Abstract Body

Interferon (IFN)-free direct antiviral agents (DAAs) effectively eradicate hepatitis C virus (HCV) and rapidly improve liver residual functions. Recent data have suggested that hepatocellular carcinoma (HCC) risk increases during and after DAAs treatment, in HCV-infected patients with advanced liver disease, but no strong evidence exists.

The SCOLTA (Surveillance Cohort Long-Term Toxicity of Antiretrovirals/Antivirals)-HCV project is an observational, prospective, multicenter cohort study enrolling patients, either HCV mono- or HIV/HCV co-infected, who started DAA treatment. For HCV treatment and HCC surveillance, patients were followed according to Italian guidelines.
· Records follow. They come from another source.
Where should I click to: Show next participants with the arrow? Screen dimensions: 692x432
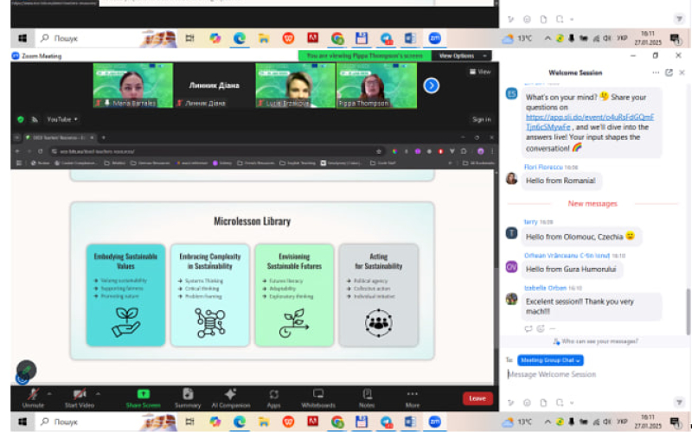pyautogui.click(x=431, y=86)
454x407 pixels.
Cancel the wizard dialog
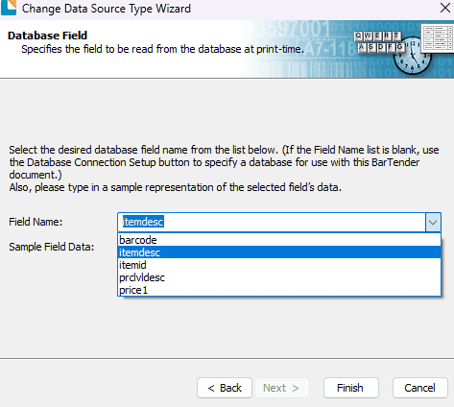420,388
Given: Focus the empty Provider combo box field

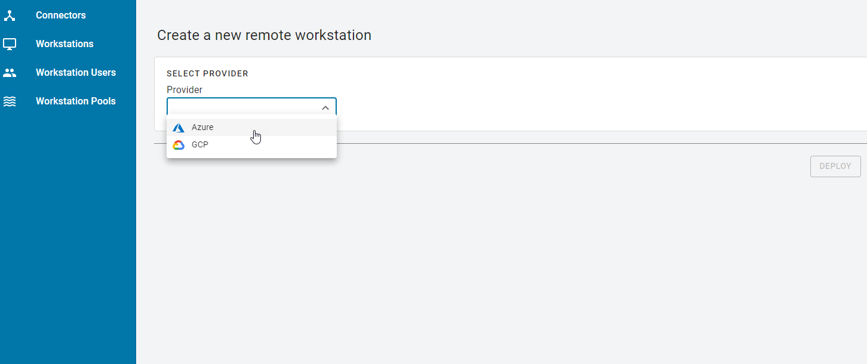Looking at the screenshot, I should pyautogui.click(x=251, y=107).
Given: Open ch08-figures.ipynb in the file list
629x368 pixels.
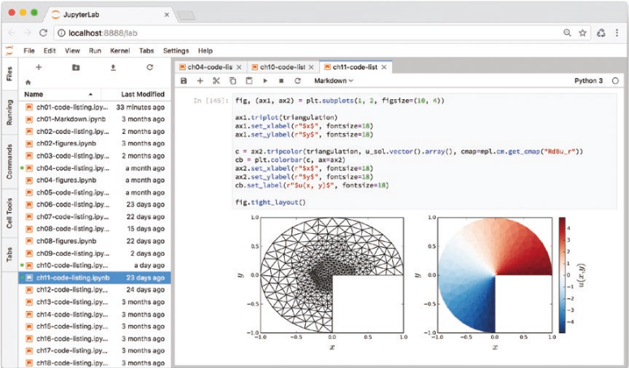Looking at the screenshot, I should click(67, 241).
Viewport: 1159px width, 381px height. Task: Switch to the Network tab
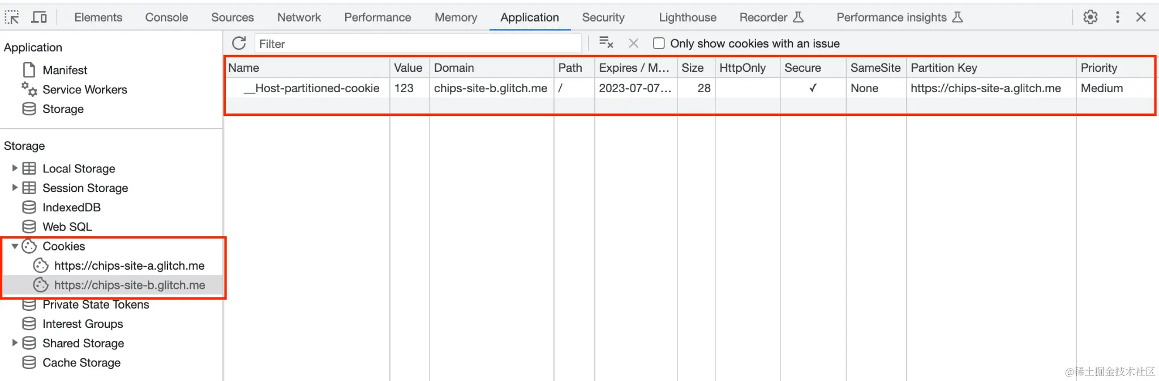pos(299,18)
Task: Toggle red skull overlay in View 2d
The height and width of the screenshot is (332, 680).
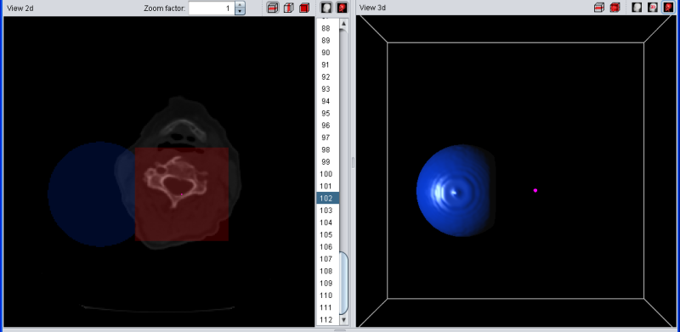Action: [x=343, y=8]
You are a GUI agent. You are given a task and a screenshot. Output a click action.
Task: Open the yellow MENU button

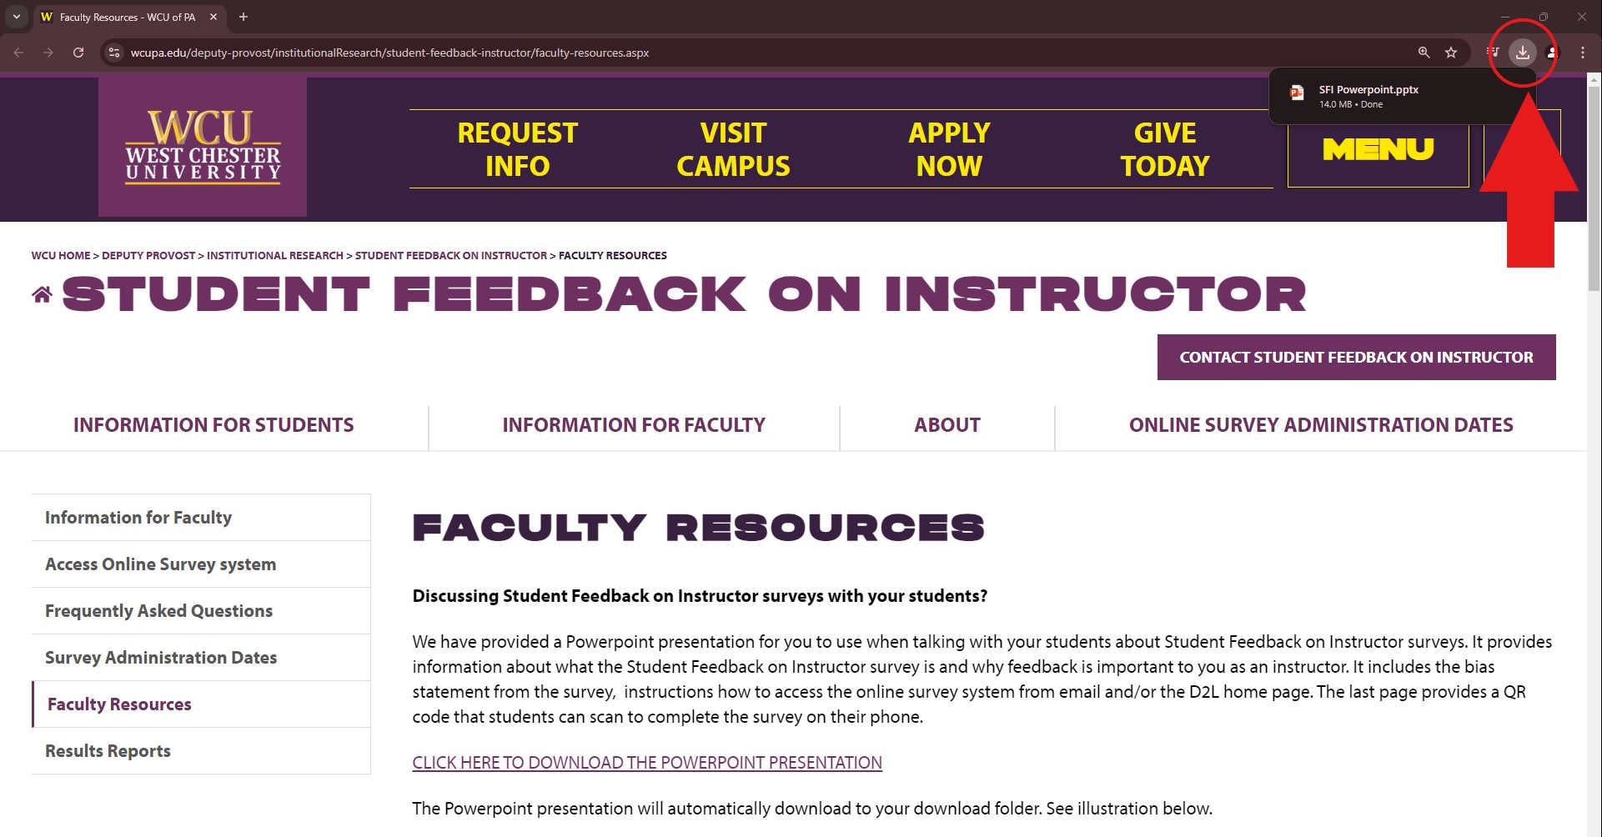(x=1378, y=149)
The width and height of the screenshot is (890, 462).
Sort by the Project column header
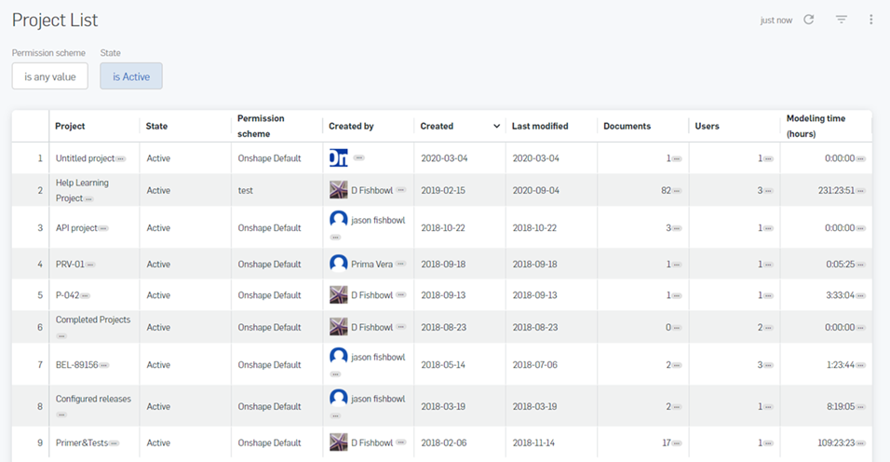coord(70,126)
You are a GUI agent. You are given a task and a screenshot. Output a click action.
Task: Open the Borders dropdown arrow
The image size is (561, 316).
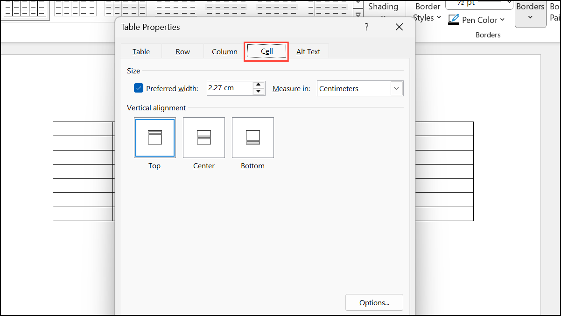click(x=530, y=16)
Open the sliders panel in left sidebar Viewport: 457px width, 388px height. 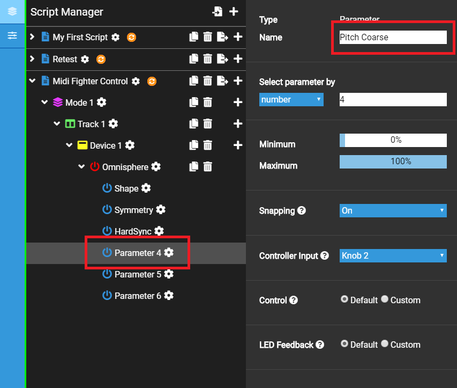tap(12, 36)
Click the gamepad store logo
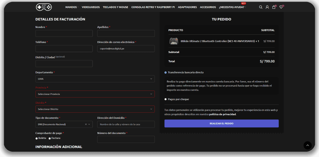This screenshot has width=319, height=157. pos(44,7)
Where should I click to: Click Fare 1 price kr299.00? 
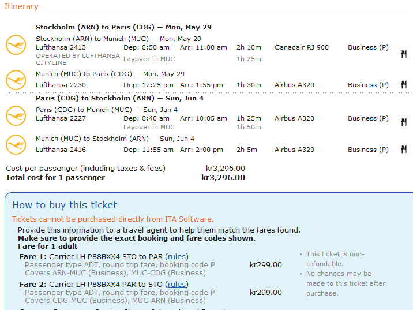tap(266, 264)
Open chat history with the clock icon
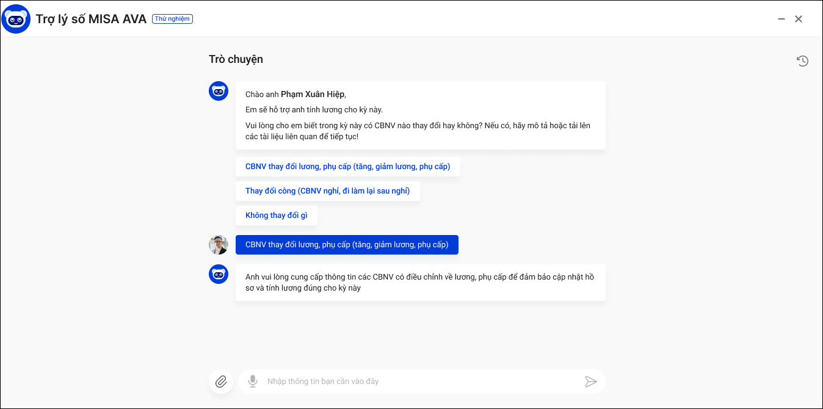The width and height of the screenshot is (823, 409). (x=802, y=60)
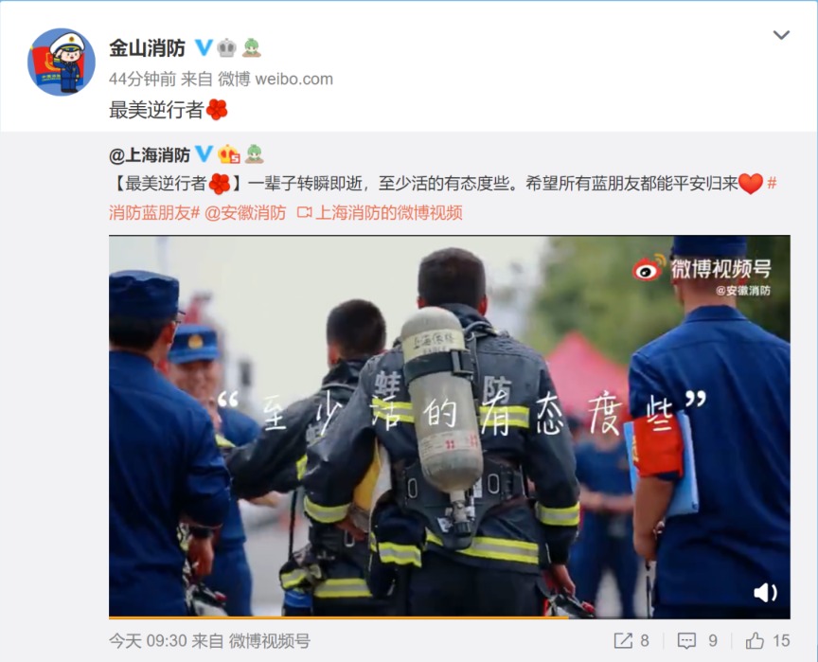Image resolution: width=818 pixels, height=662 pixels.
Task: Click the robot medal icon next to 金山消防
Action: (x=226, y=48)
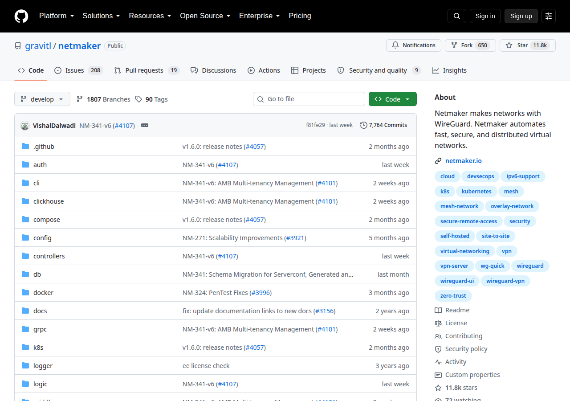Open the controllers folder

(x=49, y=256)
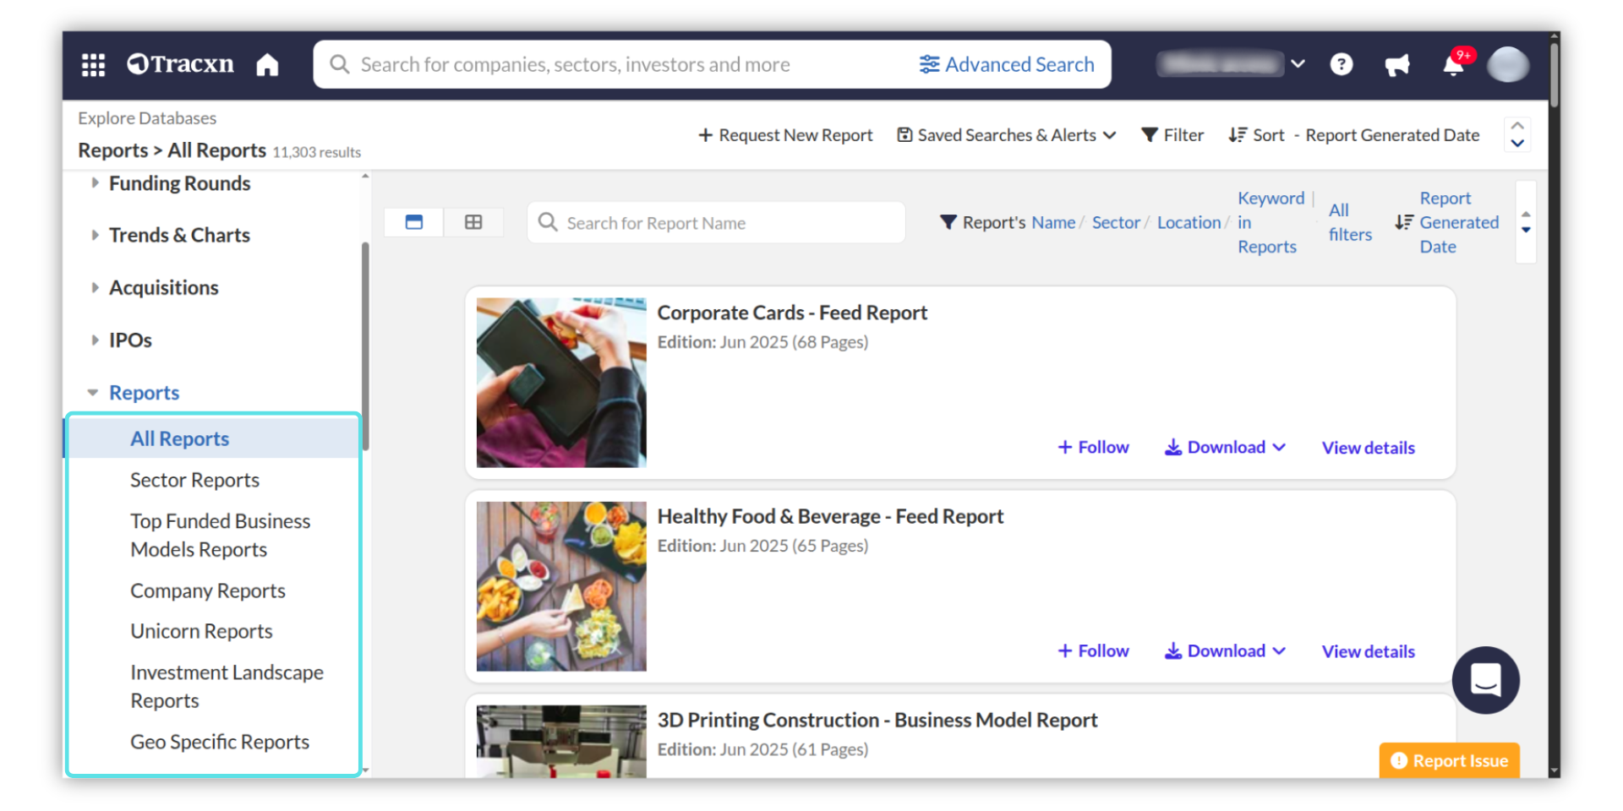1623x811 pixels.
Task: Open notifications bell icon
Action: tap(1453, 65)
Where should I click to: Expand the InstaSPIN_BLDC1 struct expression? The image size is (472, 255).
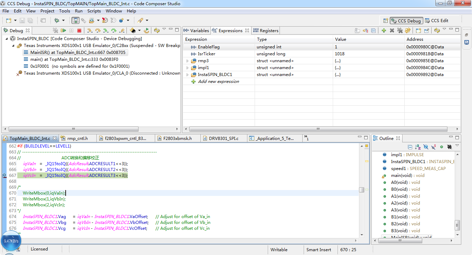187,75
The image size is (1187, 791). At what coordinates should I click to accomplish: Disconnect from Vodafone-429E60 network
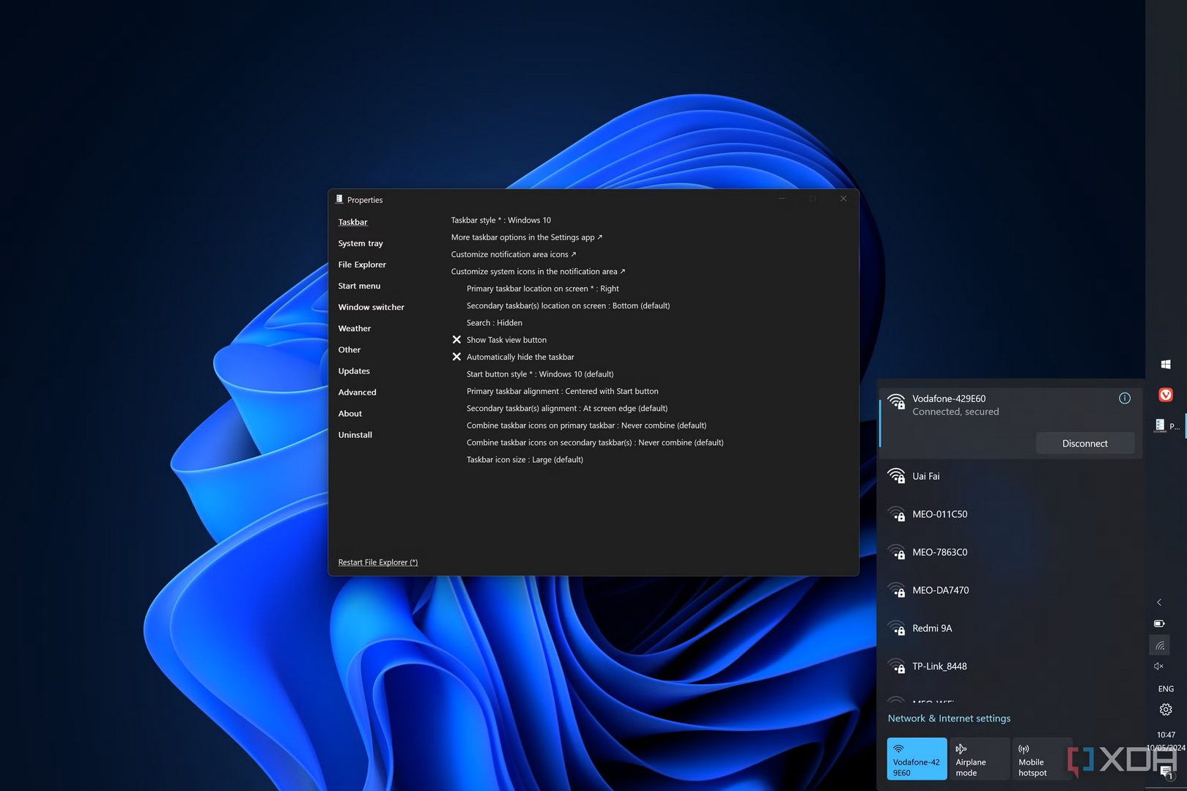(x=1084, y=444)
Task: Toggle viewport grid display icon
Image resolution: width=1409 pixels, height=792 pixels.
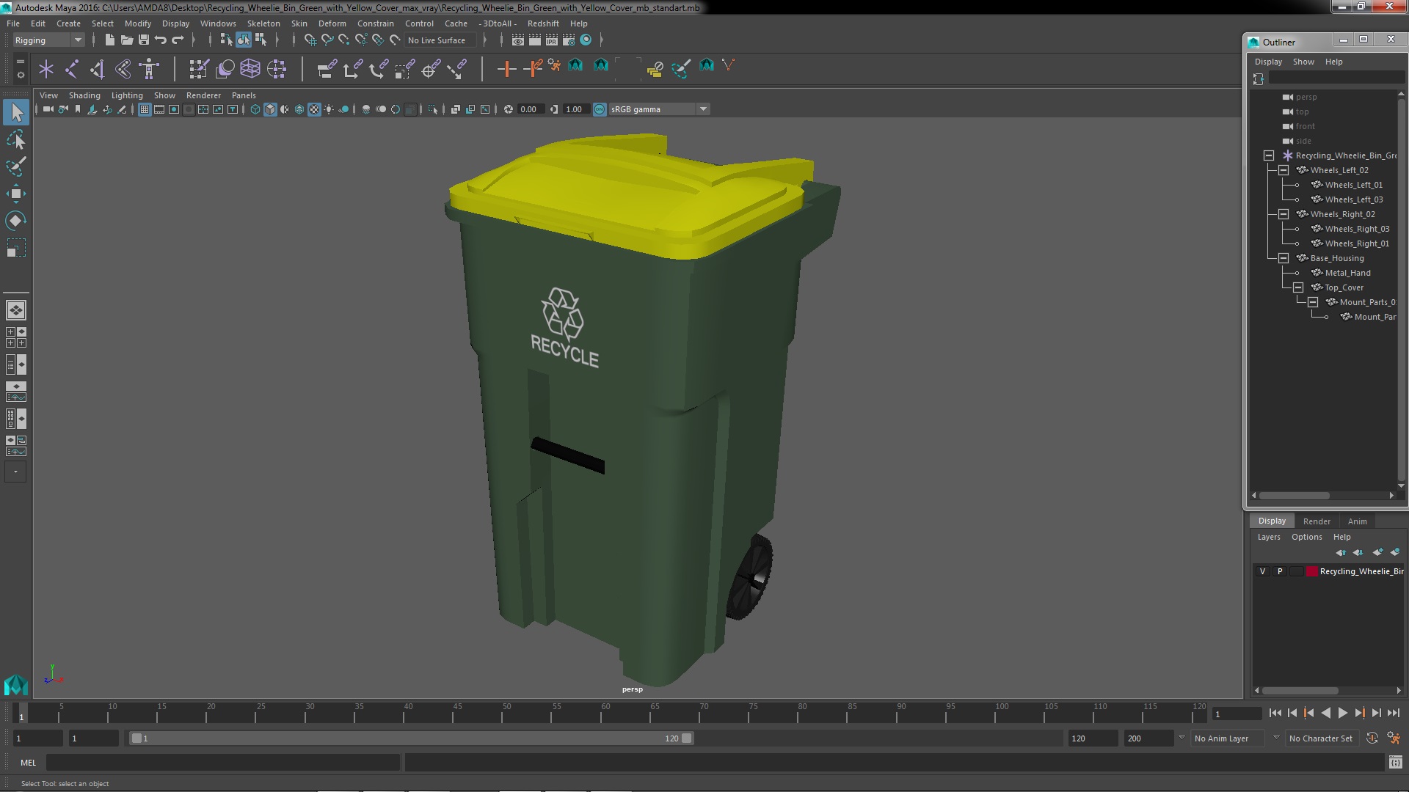Action: [145, 109]
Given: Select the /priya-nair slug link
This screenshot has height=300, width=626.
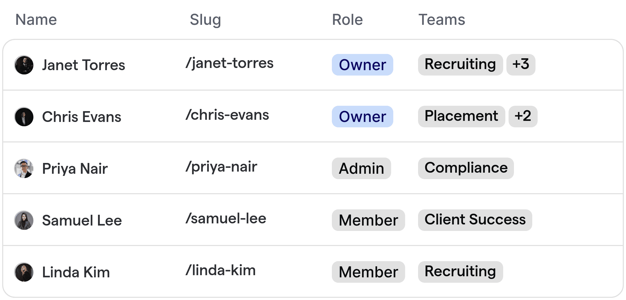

Overall 1,154 pts were included in this study. Males were 69.2%; median age was 56.2 years. HIV/HCV co-infected were 392 (34.0%). Twenty-nine (2.5%) patients had a history of HCC (24, 3.2%, with HCV and 5, 1.3%, with HCV/HIV). At the time of this analysis, median follow-up from initiation of DAA therapy was 16.7 months (IQR 12.7-19.4). Twenty-seven patients developed HCC, as a first diagnosis in 21 cases and recurrence in 6; the incidence rate/100 patient-years was 1.44 (95% CI 0.92-2.16) and 16.61 (95% CI 6.73-34.55) respectively. HCC was diagnosed during DAA treatment in 10 patients (8 new diagnoses and 2 recurrences). All recurrences occurred in HCV mono-infected patients (5 with SVR 12 and 1 with relapse). Among 21 subjects with first HCC diagnosis, 4 were co-infected with HIV: the rate ratio in comparison with HCV mono-infected patients was 0.43 (95% CI 0.13-1.22, p=0.12). In a multivariate Cox model including age, sex, Metavir, HIV co-infection, HCV genotype, and outcome at 12 weeks, age (HR 1.06, 95% CI 1.01-1.12, by 1 year) and Metavir F4 (HR 4.70, 95% CI 1.08-20.44 as compared to F0-F3) were significantly associated to HCC.

In untreated historical controls, HCC incidence rate ranged between 1 and 3/100 patient-years. Our findings indicate that, in cirrhotic patients, the incidence rate of HCC during the first 16 months following initiation of DAA therapy is not different from that expected in untreated patients.